Obtaining Free Banking Information for MassHealth Applications
When applying for MassHealth long-term care benefits to pay for nursing home care in Massachusetts, it can be expensive to obtain copies of up to 5 years of banking information. Under Massachusetts General Laws, Chapter 118E, Section 23A , banks are required to provide this information free of charge if the information has been requested by a representative of MassHealth. In order to comply with this law, the Executive Office of Health and Human Services of the Commonwealth of Massachusetts has prepared pre-signed letters that can be completed by or on behalf of the MassHealth applicant. There are four versions of the letter, and the one to be used would be based on which office that the MassHealth application has been filed with.
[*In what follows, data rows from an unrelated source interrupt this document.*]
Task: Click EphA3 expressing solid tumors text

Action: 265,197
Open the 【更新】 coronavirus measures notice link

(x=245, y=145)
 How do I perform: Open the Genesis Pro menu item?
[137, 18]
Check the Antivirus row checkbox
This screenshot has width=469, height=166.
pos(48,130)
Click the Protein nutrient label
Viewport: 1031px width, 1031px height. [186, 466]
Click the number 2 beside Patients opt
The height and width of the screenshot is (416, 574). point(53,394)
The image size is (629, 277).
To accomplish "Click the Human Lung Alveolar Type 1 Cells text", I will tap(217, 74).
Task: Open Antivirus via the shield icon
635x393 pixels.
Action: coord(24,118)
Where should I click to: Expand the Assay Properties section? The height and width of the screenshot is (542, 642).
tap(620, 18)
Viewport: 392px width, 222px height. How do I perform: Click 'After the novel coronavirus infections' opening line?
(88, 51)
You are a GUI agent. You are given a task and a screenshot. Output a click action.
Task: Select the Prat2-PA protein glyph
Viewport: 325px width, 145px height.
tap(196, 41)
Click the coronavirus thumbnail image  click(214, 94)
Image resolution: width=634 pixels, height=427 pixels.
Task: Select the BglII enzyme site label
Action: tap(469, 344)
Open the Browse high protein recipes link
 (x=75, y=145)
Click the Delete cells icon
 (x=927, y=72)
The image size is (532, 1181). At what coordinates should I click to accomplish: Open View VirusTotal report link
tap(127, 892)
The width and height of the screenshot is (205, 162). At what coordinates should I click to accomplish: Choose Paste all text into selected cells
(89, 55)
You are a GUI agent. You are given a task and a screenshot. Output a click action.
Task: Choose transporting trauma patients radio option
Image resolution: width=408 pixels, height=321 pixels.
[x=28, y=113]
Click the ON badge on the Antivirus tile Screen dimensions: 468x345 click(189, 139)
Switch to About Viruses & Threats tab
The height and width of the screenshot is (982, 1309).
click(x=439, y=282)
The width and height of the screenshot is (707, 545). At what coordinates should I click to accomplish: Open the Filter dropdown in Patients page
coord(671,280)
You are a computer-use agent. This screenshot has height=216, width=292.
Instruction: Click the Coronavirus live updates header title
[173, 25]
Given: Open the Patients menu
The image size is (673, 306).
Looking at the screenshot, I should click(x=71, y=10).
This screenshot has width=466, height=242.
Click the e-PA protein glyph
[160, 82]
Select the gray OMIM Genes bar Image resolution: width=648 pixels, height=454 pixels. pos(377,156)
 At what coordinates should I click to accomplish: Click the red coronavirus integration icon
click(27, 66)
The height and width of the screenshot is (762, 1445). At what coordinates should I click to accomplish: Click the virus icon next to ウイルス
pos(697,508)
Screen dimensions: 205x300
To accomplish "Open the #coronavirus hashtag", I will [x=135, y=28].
If the application is filed in the Taunton office, use this form: http://www.mass.gov/eohhs/docs/masshealth/appforms/fir-1-taunton.pdf
If the application is filed in the Chelsea office, use this form: http://www.mass.gov/eohhs/docs/masshealth/appforms/fir-1-chelsea.pdf
If the application is filed in the Tewksbury office, use this form: http://www.mass.gov/eohhs/docs/masshealth/appforms/fir-1-tewksbury.pdf
If the application is filed in the Springfield office, use this form: http://www.mass.gov/eohhs/docs/masshealth/appforms/fir-1-springfield.pdf
It appears to be a requirement of these letters that a MassHealth application be already filed. In that situation, time is usually very limited to comply with MassHealth’s written requests for verifications of banking transactions. Since you wouldn’t know whether the bank had complied with the request unless you received the bank records yourself, it is probably not a good move to request that the records be sent directly to the MassHealth Enrollment Center.